I've used stuff that was a couple years old and it was fine. If
45 million year old yeast that was preserved in amber could be grown into a starter and beer made from it, really would you worry over a few months...or years?
I've done yeast that was at least 3 years old, maybe more since it wasn't dated and it was fine. It took some babying to grow it to a useful size, but it did work.
I don't know if you know the story of Charlie Papazian's yeast (White Labs "Cry Havoc") or not. He talked about it on basic brewing. The recipes in both Papazian's books, The Complete Joy of Homebrewing and The Homebrewers Companion, were originally developed and brewed with this yeast. Papazian had "Cry Havoc" in his yeast stable since 1983.
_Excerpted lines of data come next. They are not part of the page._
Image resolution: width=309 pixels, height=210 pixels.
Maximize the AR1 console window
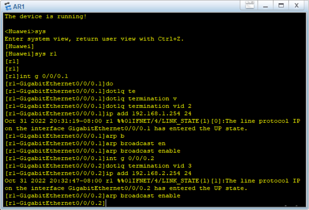[x=281, y=6]
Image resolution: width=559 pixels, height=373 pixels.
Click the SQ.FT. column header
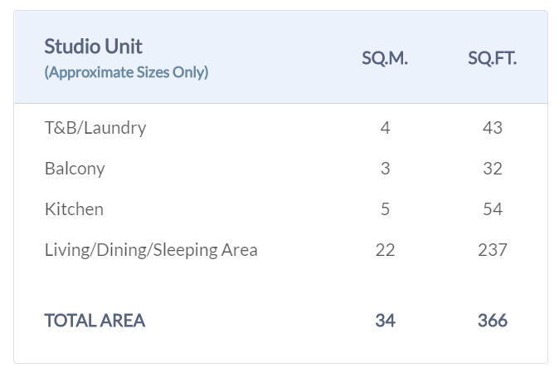[492, 59]
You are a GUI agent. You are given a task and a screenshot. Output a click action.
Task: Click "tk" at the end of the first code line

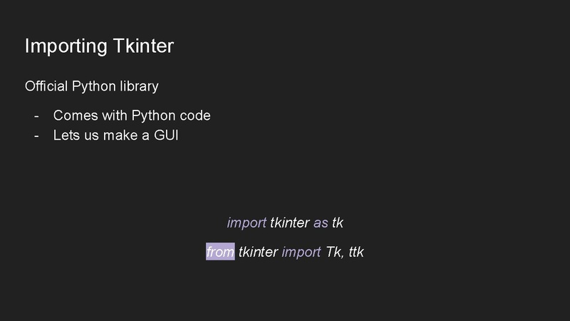pos(338,223)
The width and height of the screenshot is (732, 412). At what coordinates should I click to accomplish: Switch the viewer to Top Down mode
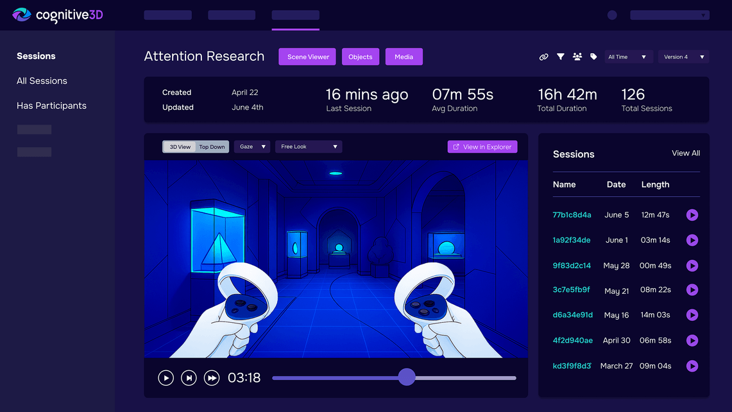tap(212, 146)
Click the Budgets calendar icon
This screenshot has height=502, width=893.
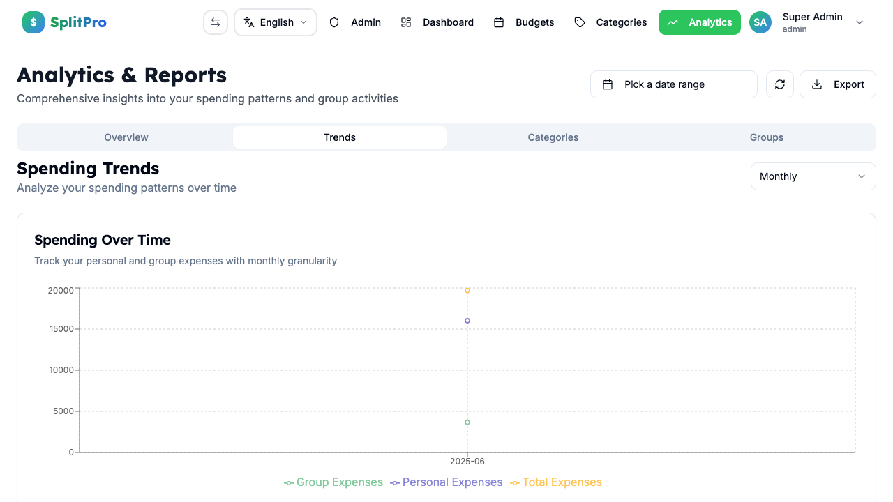pos(499,22)
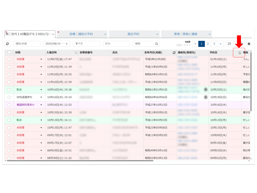Select the checkbox on the SMS返信待ち row
Viewport: 257px width, 193px height.
coord(9,97)
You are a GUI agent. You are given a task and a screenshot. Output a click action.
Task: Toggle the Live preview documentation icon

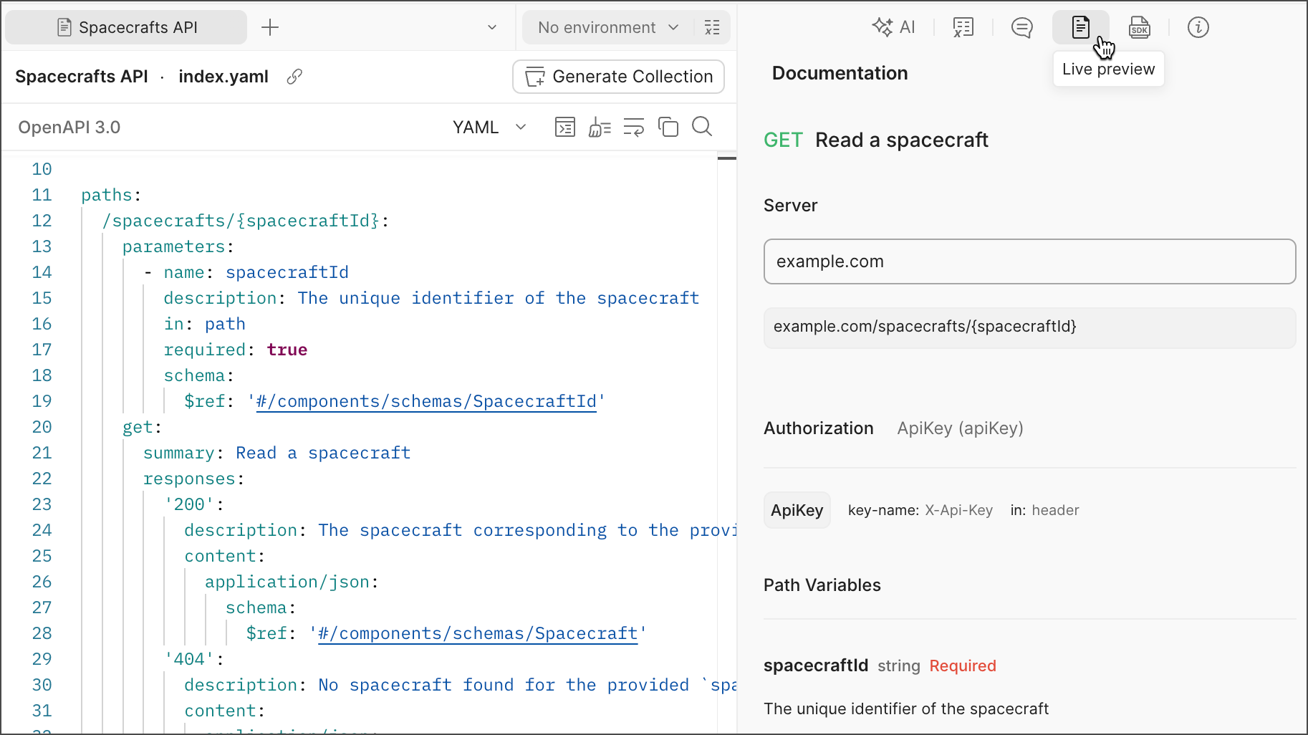pos(1080,27)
He has used it nearly continuously since 83, sometimes pitching multiple batches on top of a cake, sometimes washing or not washing, etc. In a basic brewing podcast iirc last year he talked about how a batch of the yeast after a lot of uses picked up a wild mutation, and he noticed an off flavor in a couple batches.
Now most of us would prolly dump that yeast. Instead he washed it, slanted or jarred it (I can't recall which,)marked it, and cold stored it, and pretty much forgot about it for 10-15 years. He had plenty other slants of the yeast strain, so he left it alone.
Well evidently he came across that container of yeast, and for sh!ts and giggles made a beer with it. Evidently after all those years in storage, the wild or mutated yeast died out leaving behind a few viable cells of the "pure" culture, which he grew back into a pretty hardy strain...which iirc is the culture that White Labs actually used for their cry havoc...because of it's tenacity and survivability.
He's been using his yeast constantly for decades, in various strains.....
Yeast is hardier than you might think.
If you've made/are making a starter the age of the yeast is irrevelant- When you make a starter, and grow it, you're
replicating more yeast to make up for any loss. You're making new, fresh yeast.
Bobby M did a test on year old stored yeast here;
https://www.homebrewtalk.com/f13/testing-limits-yeast-viability-126707/
And my LHBS cells outdated tubes and packs of yeast
dirt cheap 2-3 dollars each and I usually grab a couple tubes of belgian or other interesting yeast when I am there and shove it in my fridge.
and I have never had a problem with one of those tubes.
I usually make a starter but I once pitched a year old tube of Belgian High Gravity yeast directly into a 2.5 gallon batch of a Belgian Dark Strong, and after about 4 days it took off beautifully.
The purpose of a starter is to reproduce any viable cells in a batch of yeast....that;s how we can grow a starter form the dregs in a bottle of beer incrementally...and that beer may be months old.
Even if you have a few still living cells, you can grow them....That's how we can harvest a huge starter (incrementally) from the dregs in a bottle of some commercial beers. You take those few living cells and grow them into more.